━━━━━ Excerpted passage
When working with very small probabilities, it is easy to encounter problems with underflow in the floating point representation. To avoid this problem, it is customary to work in the Logarithmic Domain (or “log space”). Logarithms scale the quantities in question into a workable range where machine precision issues are not as detrimental. The base of the logarithm, once fixed, can be ignored.

Multiplication, Exponents, and Division

Working in the log domain requires that we recall a couple of identities from algebra:

  • $log(a \cdot b) = log(a) + log(b)$
  • $log(a^b) = b \cdot log(a)$

Consequently,

  • $log(1/a) = log(a^{-1}) = - log(a)$

Hence,

  • $log(a / b) = log(a) - log(b)$

Multiplicative identity:

  • $log 1 = 0$

Additive identity:

  • $log 0 = -Infinity$

In other words, we can replace multiplication, exponentiation, and division by simple operations in the log domain.

Addition and Subtraction

A more subtle technique is required to replace addition (and subtraction). In other words, if we wish to replace $log(a + b)$ by some operation involving quantities $log(a)$ and $log(b)$ already in log space, then we require the $logAdd()$ method.

Conceptually, $logAdd(log(a),log(b))$ takes two arguments in log space, adds them in regular space, and returns a result in log space. Naively this could be implemented as log (e^{log(a)} + e^{log(b)}). However, when we are dealing with numbers $a$ and $b$ that are so small that they can't be represented in regular space using floating point representation (e^{log(a)} or e^{log(b)} would underflow to 0), so the implementation must play some math tricks to avoid actually doing the exponentiation.
━━━━━━━━━━
### Required tasks
a) In the log-domain arithmetic text, rewrite the passage starting with "In other words, we" and going on through "doing the exponentiation.", substituting "linear space" for "regular space".
b) Per the log-domain arithmetic text, what problem does working in log space avoid when handling very small probabilities?
c) Extend the log-domain arithmetic text beyond its final sentence.
━━━━━ Extracted data
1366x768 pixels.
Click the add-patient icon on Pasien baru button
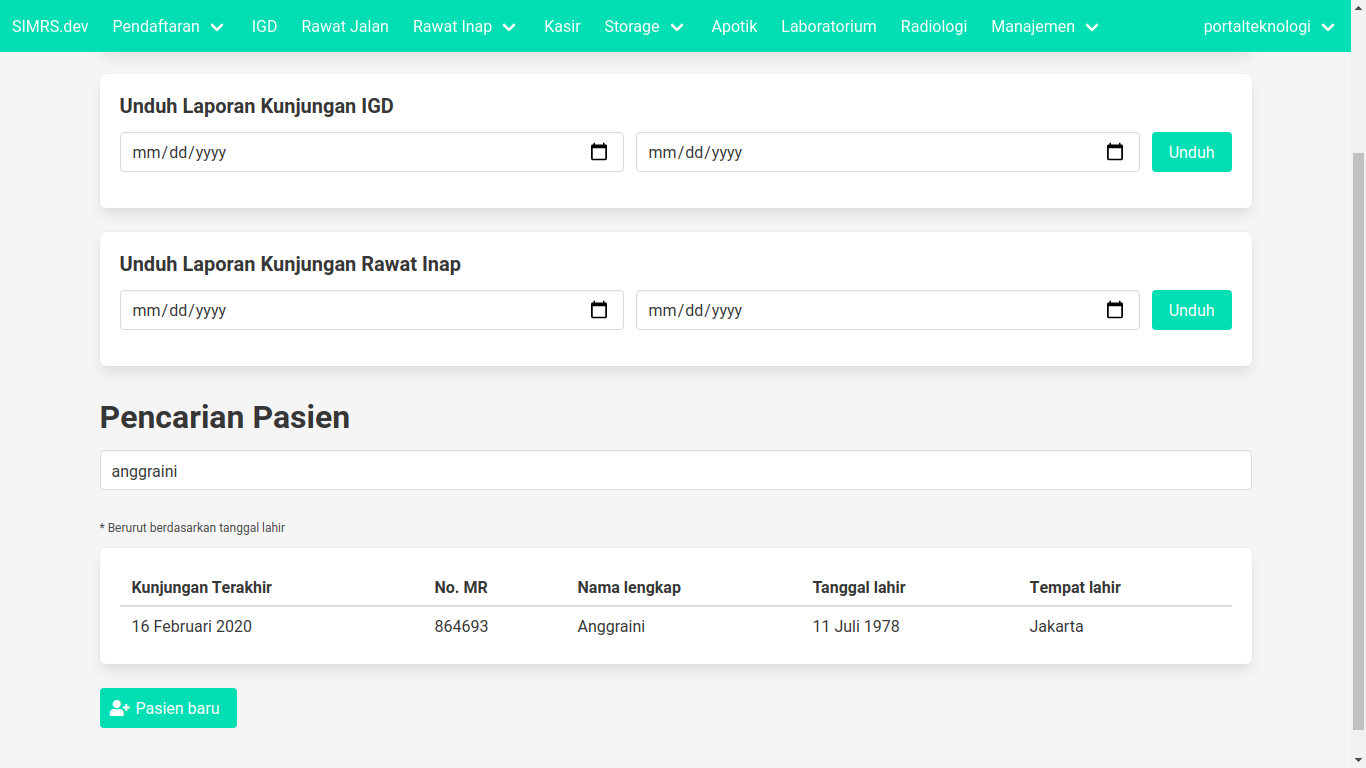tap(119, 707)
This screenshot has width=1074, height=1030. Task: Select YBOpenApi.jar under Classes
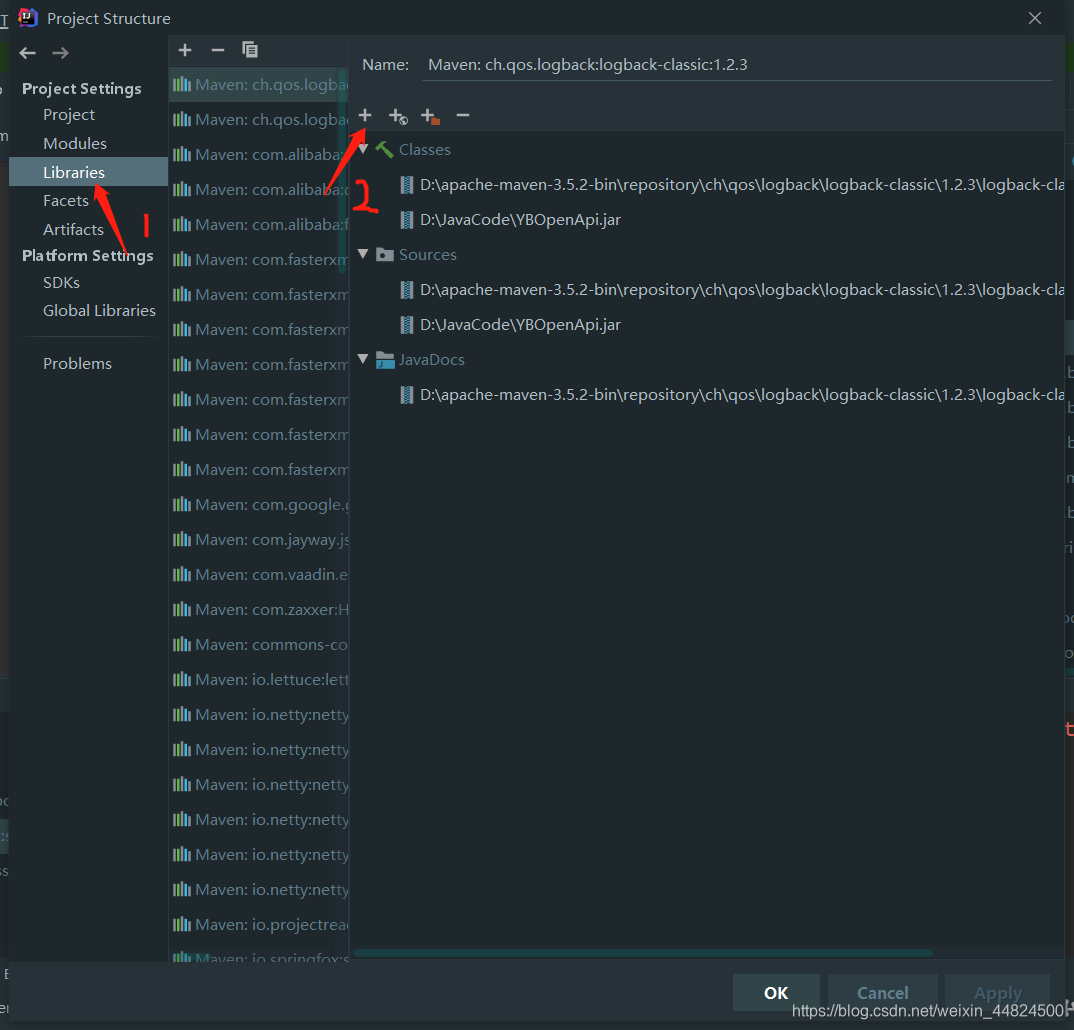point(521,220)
━━━━━━━━━━
━━━━━ Extracted data
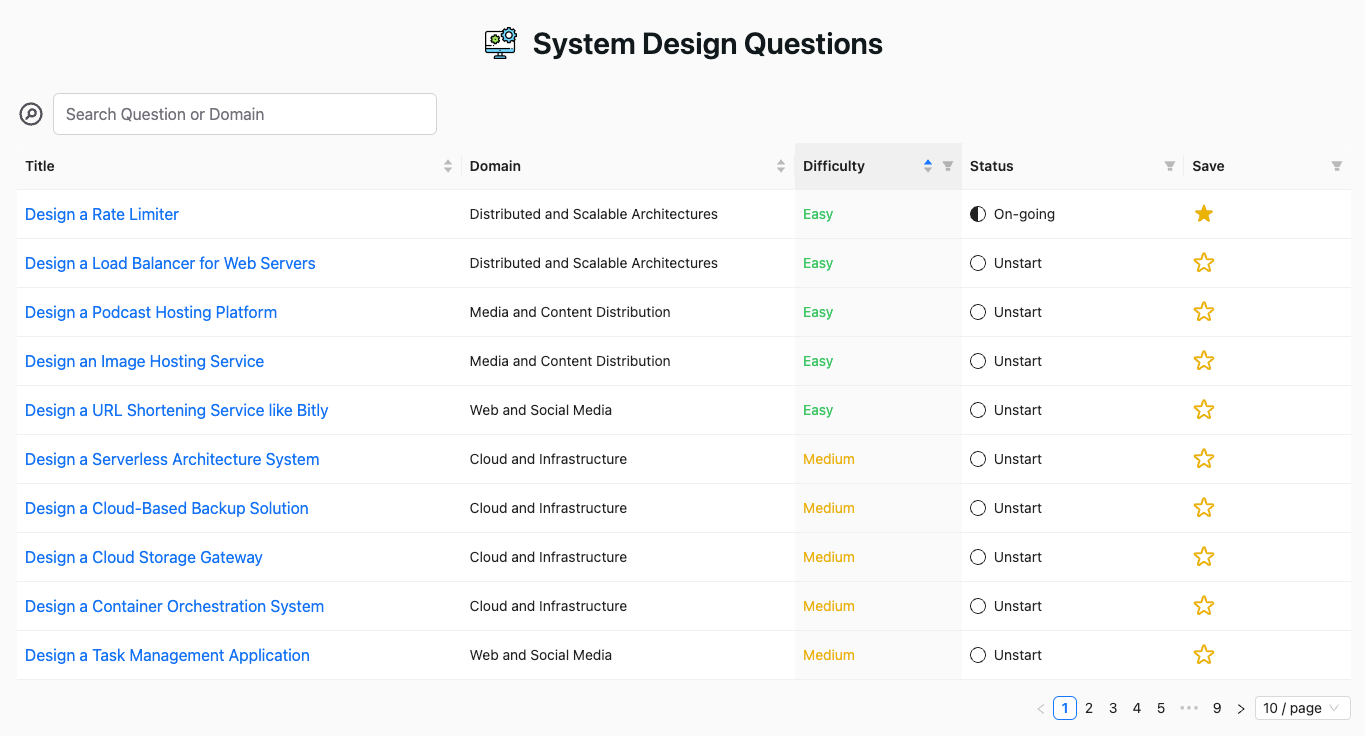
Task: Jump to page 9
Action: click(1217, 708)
━━━━━━━━━━
### Replies
a)
In other words, we can replace multiplication, exponentiation, and division by simple operations in the log domain.

Addition and Subtraction

A more subtle technique is required to replace addition (and subtraction). In other words, if we wish to replace $log(a + b)$ by some operation involving quantities $log(a)$ and $log(b)$ already in log space, then we require the $logAdd()$ method.

Conceptually, $logAdd(log(a),log(b))$ takes two arguments in log space, adds them in linear space, and returns a result in log space. Naively this could be implemented as log (e^{log(a)} + e^{log(b)}). However, when we are dealing with numbers $a$ and $b$ that are so small that they can't be represented in linear space using floating point representation (e^{log(a)} or e^{log(b)} would underflow to 0), so the implementation must play some math tricks to avoid actually doing the exponentiation.

b) Underflow in the floating point representation.

c)
The $logAdd()$ method below employs those tricks. First off, logAdd() takes two arguments of type double in log space, logX and logY. It returns a double value which closely approximates log(X + Y). Consequently, the inputs and output are in log space, and we need not convert in and out of log space to complete this operation.

Steps 1-4 are commented in the code. We will prove why step 4 is correct after the code.

   double logAdd(double logX, double logY)
       // 1. make X the max
       if (logY > logX)
           double temp = logX
           logX = logY
           logY = temp
       // 2. now X is bigger
       if (logX == Double.NEGATIVE_INFINITY)
           return logX
       // 3. how far "down" (think decibels) is logY from logX?
       //    if it's really small (20 orders of magnitude smaller), then ignore
       double negDiff = logY - logX
       if (negDiff < -20)
           return logX
       // 4. otherwise use some nice algebra to stay in the log domain
       //    (except for negDiff)
       return logX + log(1.0 + exp(negDiff))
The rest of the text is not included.